◆ Brief
Which lines below fall between the one containing "Screen dimensions: 652x378" and the one containing "Given: Like the tweet with the heart icon"? Repeat them exactly, counting both of those lines, and add nothing else.

BEGIN Source records

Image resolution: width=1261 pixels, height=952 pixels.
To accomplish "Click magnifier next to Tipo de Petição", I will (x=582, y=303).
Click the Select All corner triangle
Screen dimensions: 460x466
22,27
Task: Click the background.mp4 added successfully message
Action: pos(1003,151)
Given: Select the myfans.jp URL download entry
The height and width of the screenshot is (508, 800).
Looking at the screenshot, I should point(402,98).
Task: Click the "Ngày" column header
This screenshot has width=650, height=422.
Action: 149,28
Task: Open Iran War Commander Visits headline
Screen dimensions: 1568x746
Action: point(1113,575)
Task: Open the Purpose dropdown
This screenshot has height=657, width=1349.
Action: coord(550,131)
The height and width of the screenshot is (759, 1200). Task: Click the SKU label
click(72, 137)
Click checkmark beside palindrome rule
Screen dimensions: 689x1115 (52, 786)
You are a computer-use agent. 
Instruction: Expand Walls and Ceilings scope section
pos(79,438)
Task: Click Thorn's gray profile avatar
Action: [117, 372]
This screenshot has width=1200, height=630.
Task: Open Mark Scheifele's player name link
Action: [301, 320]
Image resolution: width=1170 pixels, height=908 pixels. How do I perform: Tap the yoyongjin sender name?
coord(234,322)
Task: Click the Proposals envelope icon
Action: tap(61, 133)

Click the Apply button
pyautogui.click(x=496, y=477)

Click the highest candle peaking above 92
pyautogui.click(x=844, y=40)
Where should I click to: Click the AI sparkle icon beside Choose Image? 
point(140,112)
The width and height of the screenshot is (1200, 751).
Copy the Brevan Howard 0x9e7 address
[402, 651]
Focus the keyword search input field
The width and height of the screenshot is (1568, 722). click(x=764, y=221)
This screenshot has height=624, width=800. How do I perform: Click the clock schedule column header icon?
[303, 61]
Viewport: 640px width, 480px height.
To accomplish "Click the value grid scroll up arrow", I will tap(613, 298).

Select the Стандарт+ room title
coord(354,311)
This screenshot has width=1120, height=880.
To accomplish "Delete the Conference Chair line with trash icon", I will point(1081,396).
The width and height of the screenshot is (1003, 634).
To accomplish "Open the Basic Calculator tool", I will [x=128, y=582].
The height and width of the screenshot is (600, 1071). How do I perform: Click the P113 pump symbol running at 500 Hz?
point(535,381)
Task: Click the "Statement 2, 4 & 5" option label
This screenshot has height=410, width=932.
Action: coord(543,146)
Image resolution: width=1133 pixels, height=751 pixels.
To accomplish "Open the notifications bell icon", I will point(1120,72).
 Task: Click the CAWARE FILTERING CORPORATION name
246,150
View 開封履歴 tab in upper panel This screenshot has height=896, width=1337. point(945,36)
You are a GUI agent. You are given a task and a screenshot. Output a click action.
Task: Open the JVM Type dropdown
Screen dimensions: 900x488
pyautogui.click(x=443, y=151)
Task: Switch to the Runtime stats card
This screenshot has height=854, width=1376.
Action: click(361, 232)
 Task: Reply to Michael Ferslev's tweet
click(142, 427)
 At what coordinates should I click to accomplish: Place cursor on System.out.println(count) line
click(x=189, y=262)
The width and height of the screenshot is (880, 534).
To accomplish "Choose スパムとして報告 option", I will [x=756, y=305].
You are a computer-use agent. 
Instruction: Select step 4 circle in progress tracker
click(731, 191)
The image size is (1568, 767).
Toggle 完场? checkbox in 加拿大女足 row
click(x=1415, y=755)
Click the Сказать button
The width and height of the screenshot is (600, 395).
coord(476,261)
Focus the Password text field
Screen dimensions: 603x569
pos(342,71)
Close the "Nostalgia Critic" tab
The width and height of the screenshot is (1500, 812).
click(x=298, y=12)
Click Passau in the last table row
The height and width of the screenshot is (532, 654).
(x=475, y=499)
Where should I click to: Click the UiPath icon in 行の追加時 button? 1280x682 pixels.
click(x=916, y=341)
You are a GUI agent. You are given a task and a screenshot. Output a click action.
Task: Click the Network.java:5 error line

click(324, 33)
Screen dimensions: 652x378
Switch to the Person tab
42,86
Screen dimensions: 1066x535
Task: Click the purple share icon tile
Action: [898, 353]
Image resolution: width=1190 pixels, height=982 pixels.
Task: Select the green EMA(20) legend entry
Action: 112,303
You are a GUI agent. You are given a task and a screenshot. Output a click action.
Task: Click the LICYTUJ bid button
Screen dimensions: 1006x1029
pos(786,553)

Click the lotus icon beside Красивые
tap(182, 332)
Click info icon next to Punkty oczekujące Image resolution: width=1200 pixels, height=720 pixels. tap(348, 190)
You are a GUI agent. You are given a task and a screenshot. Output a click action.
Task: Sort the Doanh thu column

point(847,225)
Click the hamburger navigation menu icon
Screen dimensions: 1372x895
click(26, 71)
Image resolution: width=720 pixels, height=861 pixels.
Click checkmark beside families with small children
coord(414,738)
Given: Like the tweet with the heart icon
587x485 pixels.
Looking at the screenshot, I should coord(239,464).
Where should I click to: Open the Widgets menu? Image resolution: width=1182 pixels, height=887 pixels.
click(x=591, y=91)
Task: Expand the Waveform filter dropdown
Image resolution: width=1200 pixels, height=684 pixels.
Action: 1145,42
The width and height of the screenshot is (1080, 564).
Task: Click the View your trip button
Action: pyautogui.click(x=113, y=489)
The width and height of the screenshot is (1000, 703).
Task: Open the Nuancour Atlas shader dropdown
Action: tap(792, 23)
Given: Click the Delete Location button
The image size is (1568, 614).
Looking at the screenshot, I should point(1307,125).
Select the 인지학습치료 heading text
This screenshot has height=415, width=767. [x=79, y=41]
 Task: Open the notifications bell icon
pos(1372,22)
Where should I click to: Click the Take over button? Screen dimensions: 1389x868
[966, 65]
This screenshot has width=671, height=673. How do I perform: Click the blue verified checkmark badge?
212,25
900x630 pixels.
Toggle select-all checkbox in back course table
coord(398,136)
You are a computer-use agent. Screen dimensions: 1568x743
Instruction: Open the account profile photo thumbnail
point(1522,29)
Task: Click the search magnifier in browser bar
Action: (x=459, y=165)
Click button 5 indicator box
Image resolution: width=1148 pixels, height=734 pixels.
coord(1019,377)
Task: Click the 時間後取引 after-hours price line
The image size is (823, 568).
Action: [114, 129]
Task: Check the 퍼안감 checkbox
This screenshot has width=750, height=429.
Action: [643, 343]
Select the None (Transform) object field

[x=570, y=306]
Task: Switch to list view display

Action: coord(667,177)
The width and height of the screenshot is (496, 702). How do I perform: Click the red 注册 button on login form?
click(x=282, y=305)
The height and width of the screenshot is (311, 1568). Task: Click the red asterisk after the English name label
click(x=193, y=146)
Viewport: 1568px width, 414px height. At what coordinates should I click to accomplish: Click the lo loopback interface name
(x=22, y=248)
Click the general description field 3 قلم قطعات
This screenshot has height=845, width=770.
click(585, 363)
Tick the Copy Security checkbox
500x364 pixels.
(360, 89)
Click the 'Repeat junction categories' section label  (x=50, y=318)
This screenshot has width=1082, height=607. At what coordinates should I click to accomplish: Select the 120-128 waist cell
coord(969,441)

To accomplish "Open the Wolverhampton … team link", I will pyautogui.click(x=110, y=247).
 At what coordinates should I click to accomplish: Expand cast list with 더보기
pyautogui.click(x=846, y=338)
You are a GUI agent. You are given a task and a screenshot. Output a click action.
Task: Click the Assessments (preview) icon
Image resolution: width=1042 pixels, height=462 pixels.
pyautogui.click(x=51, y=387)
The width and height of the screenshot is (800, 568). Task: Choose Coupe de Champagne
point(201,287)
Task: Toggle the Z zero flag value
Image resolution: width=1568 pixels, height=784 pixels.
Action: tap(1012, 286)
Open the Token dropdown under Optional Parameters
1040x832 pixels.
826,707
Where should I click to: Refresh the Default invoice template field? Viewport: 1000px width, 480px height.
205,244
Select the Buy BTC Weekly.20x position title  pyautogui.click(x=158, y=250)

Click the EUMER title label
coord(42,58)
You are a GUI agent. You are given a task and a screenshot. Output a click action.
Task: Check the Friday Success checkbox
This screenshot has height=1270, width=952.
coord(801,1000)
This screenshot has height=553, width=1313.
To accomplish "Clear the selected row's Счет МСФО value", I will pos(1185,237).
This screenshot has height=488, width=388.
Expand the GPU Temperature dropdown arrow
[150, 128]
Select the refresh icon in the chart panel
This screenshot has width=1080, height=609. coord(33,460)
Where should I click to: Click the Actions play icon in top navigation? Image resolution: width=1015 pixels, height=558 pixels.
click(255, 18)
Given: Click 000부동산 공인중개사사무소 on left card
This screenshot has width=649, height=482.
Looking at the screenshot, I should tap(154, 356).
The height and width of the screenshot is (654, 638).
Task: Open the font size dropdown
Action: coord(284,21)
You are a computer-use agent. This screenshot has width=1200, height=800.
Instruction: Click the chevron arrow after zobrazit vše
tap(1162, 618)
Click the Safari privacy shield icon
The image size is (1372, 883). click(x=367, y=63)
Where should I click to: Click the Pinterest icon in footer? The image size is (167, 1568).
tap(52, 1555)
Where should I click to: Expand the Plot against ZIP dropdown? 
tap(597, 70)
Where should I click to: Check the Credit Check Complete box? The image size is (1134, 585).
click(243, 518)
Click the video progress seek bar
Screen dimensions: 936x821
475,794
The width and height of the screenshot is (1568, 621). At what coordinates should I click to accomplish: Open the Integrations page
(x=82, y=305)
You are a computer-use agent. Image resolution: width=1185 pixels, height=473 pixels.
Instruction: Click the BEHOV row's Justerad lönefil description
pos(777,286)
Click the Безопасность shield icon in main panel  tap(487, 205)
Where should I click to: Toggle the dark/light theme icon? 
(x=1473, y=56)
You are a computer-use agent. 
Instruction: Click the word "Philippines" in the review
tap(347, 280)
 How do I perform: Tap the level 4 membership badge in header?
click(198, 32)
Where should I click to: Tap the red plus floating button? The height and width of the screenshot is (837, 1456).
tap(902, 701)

END Source records

◆ Expected answer
Screen dimensions: 652x378
Switch to the Person tab
42,86
Screen dimensions: 1066x535
Task: Click the purple share icon tile
Action: [898, 353]
Image resolution: width=1190 pixels, height=982 pixels.
Task: Select the green EMA(20) legend entry
Action: 112,303
You are a GUI agent. You are given a task and a screenshot. Output a click action.
Task: Click the LICYTUJ bid button
Screen dimensions: 1006x1029
pos(786,553)

Click the lotus icon beside Красивые
tap(182, 332)
Click info icon next to Punkty oczekujące Image resolution: width=1200 pixels, height=720 pixels. tap(348, 190)
You are a GUI agent. You are given a task and a screenshot. Output a click action.
Task: Sort the Doanh thu column

point(847,225)
Click the hamburger navigation menu icon
Screen dimensions: 1372x895
click(26, 71)
Image resolution: width=720 pixels, height=861 pixels.
Click checkmark beside families with small children
coord(414,738)
Given: Like the tweet with the heart icon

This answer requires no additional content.